Task to complete
Report how many lines below contain the word "dimensions", giving the number and no other words.

Supplied records

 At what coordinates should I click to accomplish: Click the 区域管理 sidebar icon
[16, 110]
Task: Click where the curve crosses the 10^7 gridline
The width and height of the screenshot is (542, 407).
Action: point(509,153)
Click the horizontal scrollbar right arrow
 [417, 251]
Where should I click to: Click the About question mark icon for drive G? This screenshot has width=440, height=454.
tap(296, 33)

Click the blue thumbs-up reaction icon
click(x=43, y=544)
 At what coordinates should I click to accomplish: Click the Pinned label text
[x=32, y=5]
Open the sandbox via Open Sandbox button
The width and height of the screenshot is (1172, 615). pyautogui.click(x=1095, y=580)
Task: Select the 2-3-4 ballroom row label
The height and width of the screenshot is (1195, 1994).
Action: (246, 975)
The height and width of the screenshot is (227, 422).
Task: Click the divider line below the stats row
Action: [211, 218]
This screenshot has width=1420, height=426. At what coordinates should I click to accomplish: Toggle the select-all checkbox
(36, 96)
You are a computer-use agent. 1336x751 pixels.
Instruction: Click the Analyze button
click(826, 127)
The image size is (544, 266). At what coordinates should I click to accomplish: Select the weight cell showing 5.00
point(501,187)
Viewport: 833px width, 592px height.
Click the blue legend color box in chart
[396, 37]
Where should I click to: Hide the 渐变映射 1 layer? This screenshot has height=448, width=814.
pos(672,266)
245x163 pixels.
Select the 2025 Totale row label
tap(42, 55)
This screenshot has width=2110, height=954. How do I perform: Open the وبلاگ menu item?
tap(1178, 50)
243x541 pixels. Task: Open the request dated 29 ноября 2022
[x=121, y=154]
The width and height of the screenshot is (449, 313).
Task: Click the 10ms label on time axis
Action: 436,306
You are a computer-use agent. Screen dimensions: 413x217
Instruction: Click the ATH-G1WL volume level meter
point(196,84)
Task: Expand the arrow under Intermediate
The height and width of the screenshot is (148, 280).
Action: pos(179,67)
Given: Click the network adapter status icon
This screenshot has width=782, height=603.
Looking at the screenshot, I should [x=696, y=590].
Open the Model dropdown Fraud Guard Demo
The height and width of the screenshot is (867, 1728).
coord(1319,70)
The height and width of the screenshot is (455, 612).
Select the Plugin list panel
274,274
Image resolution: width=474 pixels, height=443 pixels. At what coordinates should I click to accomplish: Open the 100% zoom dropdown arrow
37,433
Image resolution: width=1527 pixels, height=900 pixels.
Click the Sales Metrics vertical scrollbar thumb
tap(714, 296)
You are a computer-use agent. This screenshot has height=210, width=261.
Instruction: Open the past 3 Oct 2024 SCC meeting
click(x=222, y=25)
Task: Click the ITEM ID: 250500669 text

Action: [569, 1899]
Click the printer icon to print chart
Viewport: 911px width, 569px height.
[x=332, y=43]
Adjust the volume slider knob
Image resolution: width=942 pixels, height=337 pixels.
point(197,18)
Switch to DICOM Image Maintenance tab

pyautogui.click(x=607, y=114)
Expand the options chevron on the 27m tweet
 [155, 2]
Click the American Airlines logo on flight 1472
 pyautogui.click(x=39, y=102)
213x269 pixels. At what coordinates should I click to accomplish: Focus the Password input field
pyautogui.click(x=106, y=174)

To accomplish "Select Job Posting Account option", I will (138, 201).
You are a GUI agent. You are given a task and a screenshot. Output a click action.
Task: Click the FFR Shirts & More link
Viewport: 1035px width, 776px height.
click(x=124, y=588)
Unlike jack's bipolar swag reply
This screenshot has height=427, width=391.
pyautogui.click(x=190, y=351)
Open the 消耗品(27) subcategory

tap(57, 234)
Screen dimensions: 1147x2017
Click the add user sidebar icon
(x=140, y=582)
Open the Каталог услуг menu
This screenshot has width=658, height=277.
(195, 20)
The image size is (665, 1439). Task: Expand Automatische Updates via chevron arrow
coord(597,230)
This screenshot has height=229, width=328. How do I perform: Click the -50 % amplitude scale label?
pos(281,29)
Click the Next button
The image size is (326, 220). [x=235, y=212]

Written reply
2